◆ Exercise set:
A: Print the portion of the book review that opens with the words "An assertive blast, filled" and closes with "of other women.".
B: Answer the following questions using the book review.
(i) For which magazine is Levy a contributing editor?
(ii) Which person does the book review give as an example of raunch culture?
(iii) What is the title of the chapter about teenage girls?

An assertive blast, filled with punchy language and vivid images.

FEMALE CHAUVINIST PIGS

WOMEN AND THE RISE OF RAUNCH CULTURE

An attack on “female chauvinist pigs,” women who make sex objects of themselves and of other women.

Levy, a contributing editor for New York Magazine, has expanded two of her articles in that magazine and a piece for slate.com into this biting critique of the phenomenon of raunch culture (think Paris Hilton) in which women choose to present themselves as bimbos. Noting that “raunchy” and “liberated” are not synonymous, she questions the assertion by some women that dressing and acting overtly sexual is empowering. She argues that they are deluded, that raunch culture is not essentially progressive but rather focuses on one particular commercial view of sexiness. For the roots of this, Levy turns to the schism between the women’s liberation movement and the sexual revolution, with anti-porn feminists on one side and women who argued that freedom for women meant being free to look at or appear in pornography on the other. If grown women have adopted raunch as rebellion against the constraints of feminism, she asserts, teenage girls, growing up in a postfeminist era, are unaware of feminism’s history and thus have nothing to rebel against. To learn why raunch culture is so pervasive among the young, she interviewed teenage girls. Her finding, in a chapter titled “Pigs in Training,” easily the most disturbing part of her book, is that they are being blitzed with cultural pressure to seem sexy, to dress provocatively, to look as lewd as possible if they want to win social acclaim. Ironically, she notes that most teenage girls are being taught to just say no to sex before marriage rather than being educated about sexuality as a fundamental part of being human. It is, she asserts, a lack of understanding about the complexity and power of sexuality, an anxiety about real sexual freedom, that has produced the current unfortunate obsession with raunchy exhibitionism.

◆ Given entries:
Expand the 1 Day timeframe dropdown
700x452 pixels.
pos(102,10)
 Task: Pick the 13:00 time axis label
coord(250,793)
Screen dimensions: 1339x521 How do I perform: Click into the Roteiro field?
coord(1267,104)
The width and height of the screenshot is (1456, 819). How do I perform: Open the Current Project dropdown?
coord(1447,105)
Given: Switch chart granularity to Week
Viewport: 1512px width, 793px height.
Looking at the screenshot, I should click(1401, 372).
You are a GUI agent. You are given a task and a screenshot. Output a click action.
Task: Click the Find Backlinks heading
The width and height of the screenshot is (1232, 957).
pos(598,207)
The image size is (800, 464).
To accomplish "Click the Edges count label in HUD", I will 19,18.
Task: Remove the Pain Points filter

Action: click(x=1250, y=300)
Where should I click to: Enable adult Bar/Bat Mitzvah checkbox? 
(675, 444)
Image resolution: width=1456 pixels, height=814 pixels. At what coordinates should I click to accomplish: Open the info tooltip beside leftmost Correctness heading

◆ Final answers:
A:
An assertive blast, filled with punchy language and vivid images.

FEMALE CHAUVINIST PIGS

WOMEN AND THE RISE OF RAUNCH CULTURE

An attack on “female chauvinist pigs,” women who make sex objects of themselves and of other women.

B:
(i) New York Magazine
(ii) Paris Hilton
(iii) "Pigs in Training"